Since people do not keep an actual count of the number of hairs they lose daily, hair loss does not become noticeable until:

  • They realize that they are losing more than they used to.
  • They notice that their hairline is receding or an extension of the part of their hair.
  • If they have long hair and like to pull it back into a ponytail, they notice that it has become smaller.

When to see your doctor

When it comes to hair loss, the most important thing is to monitor the pattern and timing of the loss as well as the health of the skin in the affected areas.

“People should see their primary care physician when they notice hair loss accompanied by skin rashes, visible scarring or other abnormalities,” said Dr. Peterson. “Another concern would be rapid loss of random patches of hair as opposed to the slow loss and pattern typical of male and female baldness.”

Male and female baldness

The most common cause of hair loss in men and women is androgenetic alopecia, which is a genetic condition commonly referred to as male or female pattern baldness.

Typically, this hair loss is not related to any visible skin abnormalities and can affect the front hairline and the top of the head. It tends to spare the sides and back of the head, and it varies greatly in how much it affects different people.

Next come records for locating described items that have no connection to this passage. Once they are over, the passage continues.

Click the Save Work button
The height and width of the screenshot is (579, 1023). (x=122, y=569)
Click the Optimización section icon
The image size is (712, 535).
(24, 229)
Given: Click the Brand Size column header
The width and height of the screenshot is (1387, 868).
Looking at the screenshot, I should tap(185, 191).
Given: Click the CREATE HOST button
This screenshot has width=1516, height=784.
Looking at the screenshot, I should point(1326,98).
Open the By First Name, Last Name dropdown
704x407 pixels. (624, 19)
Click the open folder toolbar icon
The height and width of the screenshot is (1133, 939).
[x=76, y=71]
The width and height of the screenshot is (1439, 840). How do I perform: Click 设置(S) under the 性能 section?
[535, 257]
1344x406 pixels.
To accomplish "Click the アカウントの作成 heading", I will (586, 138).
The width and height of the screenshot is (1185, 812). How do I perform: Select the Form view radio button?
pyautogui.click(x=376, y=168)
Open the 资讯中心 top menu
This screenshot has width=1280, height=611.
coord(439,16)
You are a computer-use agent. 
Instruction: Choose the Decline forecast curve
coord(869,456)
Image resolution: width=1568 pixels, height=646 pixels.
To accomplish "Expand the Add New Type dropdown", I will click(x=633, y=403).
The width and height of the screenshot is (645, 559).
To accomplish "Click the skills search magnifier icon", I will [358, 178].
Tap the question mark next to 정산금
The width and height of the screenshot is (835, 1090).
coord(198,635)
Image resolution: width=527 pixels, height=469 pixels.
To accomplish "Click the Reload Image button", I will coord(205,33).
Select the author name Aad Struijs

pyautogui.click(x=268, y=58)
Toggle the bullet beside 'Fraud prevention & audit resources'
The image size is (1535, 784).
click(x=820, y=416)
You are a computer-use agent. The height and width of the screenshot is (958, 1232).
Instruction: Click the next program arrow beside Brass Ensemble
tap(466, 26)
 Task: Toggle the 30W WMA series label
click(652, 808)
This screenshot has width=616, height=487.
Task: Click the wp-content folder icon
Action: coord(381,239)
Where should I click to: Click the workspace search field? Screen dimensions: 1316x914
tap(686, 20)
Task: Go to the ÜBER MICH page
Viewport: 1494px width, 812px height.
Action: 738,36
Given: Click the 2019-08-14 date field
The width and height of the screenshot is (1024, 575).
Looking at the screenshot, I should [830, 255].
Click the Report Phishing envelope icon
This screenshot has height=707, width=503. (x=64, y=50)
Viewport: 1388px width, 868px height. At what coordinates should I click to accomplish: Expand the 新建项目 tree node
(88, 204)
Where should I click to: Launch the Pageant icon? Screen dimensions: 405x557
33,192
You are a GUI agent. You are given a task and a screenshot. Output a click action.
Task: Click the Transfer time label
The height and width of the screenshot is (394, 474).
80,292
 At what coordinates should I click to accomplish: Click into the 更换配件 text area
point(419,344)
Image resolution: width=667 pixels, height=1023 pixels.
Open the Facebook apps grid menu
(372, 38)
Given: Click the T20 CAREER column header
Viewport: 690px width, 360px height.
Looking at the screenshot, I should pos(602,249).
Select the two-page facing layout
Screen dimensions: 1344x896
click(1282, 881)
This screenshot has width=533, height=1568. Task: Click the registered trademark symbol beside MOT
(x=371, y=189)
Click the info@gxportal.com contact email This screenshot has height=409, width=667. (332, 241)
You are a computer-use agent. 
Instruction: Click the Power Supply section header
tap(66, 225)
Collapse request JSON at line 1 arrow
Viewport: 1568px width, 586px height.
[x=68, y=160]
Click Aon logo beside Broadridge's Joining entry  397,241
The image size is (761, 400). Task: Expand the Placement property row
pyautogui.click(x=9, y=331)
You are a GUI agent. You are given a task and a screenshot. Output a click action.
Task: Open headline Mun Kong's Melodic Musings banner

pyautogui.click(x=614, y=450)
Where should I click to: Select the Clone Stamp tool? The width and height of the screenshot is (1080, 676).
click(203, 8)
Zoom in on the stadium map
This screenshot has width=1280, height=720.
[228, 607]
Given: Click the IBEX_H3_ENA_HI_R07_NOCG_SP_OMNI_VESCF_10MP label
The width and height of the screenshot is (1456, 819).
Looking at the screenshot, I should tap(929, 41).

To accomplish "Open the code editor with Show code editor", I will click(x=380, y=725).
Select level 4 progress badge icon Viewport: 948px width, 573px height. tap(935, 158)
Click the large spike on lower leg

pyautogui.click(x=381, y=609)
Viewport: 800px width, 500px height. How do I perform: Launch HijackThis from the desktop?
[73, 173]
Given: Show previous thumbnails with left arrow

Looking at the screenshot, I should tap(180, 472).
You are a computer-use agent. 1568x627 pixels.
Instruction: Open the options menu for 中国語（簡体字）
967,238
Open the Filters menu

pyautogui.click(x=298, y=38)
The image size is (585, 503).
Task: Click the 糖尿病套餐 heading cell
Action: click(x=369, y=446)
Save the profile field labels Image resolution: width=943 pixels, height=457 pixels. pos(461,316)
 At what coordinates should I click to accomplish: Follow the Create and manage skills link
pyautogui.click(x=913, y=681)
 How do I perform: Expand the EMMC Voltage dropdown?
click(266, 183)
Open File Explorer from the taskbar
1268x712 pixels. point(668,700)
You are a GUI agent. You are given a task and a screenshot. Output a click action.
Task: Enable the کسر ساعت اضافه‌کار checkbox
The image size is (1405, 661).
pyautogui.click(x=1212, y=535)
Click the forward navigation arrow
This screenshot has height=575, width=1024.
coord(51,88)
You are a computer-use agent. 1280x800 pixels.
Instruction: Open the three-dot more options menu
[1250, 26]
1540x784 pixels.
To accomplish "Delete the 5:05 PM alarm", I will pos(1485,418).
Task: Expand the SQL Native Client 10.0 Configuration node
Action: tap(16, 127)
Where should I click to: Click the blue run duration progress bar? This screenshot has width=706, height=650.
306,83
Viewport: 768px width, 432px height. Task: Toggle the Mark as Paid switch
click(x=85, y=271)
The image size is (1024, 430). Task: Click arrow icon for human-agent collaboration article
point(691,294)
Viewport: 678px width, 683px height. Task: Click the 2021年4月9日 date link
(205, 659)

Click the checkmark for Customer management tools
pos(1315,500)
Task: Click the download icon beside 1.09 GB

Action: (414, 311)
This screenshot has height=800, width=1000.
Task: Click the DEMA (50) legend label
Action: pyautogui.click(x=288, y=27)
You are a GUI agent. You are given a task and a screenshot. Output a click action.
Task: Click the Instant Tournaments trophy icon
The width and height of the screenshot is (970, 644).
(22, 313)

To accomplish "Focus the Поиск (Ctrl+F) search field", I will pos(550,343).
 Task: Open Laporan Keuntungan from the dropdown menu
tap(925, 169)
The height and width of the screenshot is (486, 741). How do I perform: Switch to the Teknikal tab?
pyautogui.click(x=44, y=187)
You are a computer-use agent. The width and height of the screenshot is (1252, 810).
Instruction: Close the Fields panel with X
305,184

In men, it can result in the easily recognizable M-shaped hairline as well as baldness on the crown and top of the head. In women, it starts at the middle part line and results in thinning or baldness on the top and crown of the head.

Other reasons

“When one diagnoses the cause of hair loss, much of it happens in the evaluation of the scalp and discusses the pattern and timing of the loss with the patient,” said Dr. Peterson. “Sometimes a basic blood test or skin biopsy is required.”

Common causes include:

  • Bacterial, fungal and other inflammatory skin diseases
  • Chemotherapy
  • Hormonal conditions, such as thyroid abnormalities and elevated testosterone in women
  • Iron deficiency
  • Physical or emotional stress

“Hair loss due to stress tends to occur two or three months after the onset of stress,” said Dr. Peterson. “We see it classically in women after the birth of a child, but other medical conditions or certain diseases can also be the cause. “If there is no obvious cause, a blood test is likely to be taken to evaluate for a possible undiagnosed condition that could stress the body.”

Depending on the diagnosis, your doctor will provide guidance on possible treatments, which may include topical therapies, prescription therapies, treatment of the underlying problem or sometimes just giving it some time.